Doctor Who reviews: The Crimson Horror

Things have been really busy, and I didn’t have an opportunity to watch last week’s Doctor Who episode, “The Crimson Horror,” until this afternoon.  Thank you, DVR!  So here, at last are my thoughts on it.

The year is 1893.  Madame Vastra, Jenny Flint and Strax are in Yorkshire, investigating a rash of mysterious deaths that have left people colored blood red, the eponymous Crimson Horror.  The last victims of this strange ailment were investigating Sweetville, a model community that has been organized by Mrs. Gillyflower and her blind daughter Ada as a supposed refuge against the coming apocalypse.

Jenny, posing as a convert to Gillyflower’s movement, infiltrates Sweetville.  There, hidden in a locked room, she finds none other than the Doctor, himself a victim of the Crimson Horror.  He is still alive due to his alien physiology, but mostly paralyzed and in terrible pain.  Jenny manages to get him into a revival unit in the factory and, restored to his usual eccentric self, the two go in search of Clara.  She, along with most of the other recruits to Sweetville, has been frozen in suspended animation.  Gillyflower intends to unleash a prehistoric plague to wipe out humanity, and then revive the assembled population of Sweetville to form a “perfect” community on the now-desolate Earth.

The highlight of “The Crimson Horror” was the casting of Diana Rigg and her daughter Rachael Stirling as Mrs. Gillyflower and Ada.  Writer Mark Gatiss had been working in a play with Stirling and, learning that she had never acted opposite her mother, drafted this episode exactly with that in mind.  I quite liked Stirling’s previous Doctor Who performance in the Big Finish audio play “Trail of the White Worm.”  So it was nice to see her make the leap to an actual television episode.  And, of course, Diana Rigg was amazing.  Even at age 74, she’s still a real firecracker, and can probably out-act most people in the profession who are a third her age.  Gatiss really came up with an interesting, complex, troubled mother-daughter dynamic for Rigg and Sterling to act out in this story, and both play their roles extremely well.

**Dataset excerpt**

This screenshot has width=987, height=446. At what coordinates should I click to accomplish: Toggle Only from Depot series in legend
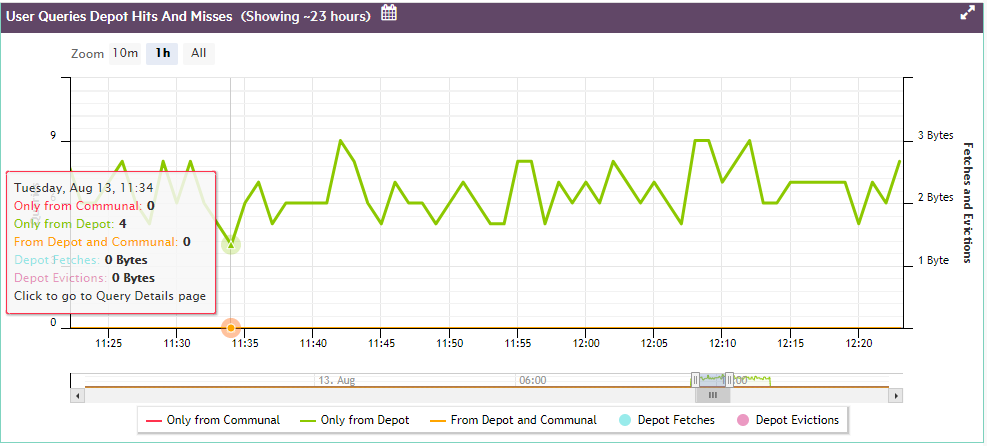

**What this exercise asks**
**a)** Why, according to the review of "The Crimson Horror," did Mark Gatiss write the episode for Diana Rigg and Rachael Stirling?
**b)** Continue the review of the Doctor Who episode "The Crimson Horror" from the end of its last paragraph.

**The responses**
**a)** Gatiss had been working in a play with Stirling and learned that she had never acted opposite her mother. He wrote the episode specifically to give them that chance.

**b)**
It was an interesting choice to have the Doctor and Clara absent from the first fifteen minutes or so of the episode, having the story told from the point of view of Vastra, Jenny, and Strax.  I did enjoy seeing Jenny, portrayed by Catrin Stewart, getting to work solo for some of the episode, and then do a bit of ass-kicking, coincidentally or not coming across much like a later day Emma Peel.  She’s certainly a credit to Dame Diana’s proud legacy of tough, independent women.

No, really, all you need is an umbrella to go with that bowler hat, and you'll look just like Patrick MacNee.
“No, really, all you need is an umbrella to go with that bowler hat, and you’ll look just like Patrick Macnee.”

I enjoyed the whimsical, retro flashback sequence as Jenny is brought up to speed by the Doctor on how he and Clara got involved in the Sweetville investigation.  There is this faux-grainy film stock intermingled with still photos.  Very effective, and it suits the mood of the story perfectly.

As I mentioned in my review of “The Snowmen,” the character of Strax the Sontaran was rather annoying, and his constant use as comic relief fell flat.  I found him much more acceptable in “The Crimson Horror,” probably because he actually got to do stuff, rather than just stand around acting silly.  And when Strax was humorously oblivious or belligerent, it just seemed to work better.

The thing is, once the Doctor gets revived, bam, Matt Smith pretty much steals the show.  It felt like the Paternoster Gang was pushed off to the side in the second half of the episode.  So, I spent the early part of “The Crimson Horror” wondering where the Doctor and Clara were, and the later part hoping that Jenny, Vastra, and Strax would pop up again.  It was maddening.  We certainly didn’t see nearly enough of Madame Vastra, as played by the wonderful Neve McIntosh.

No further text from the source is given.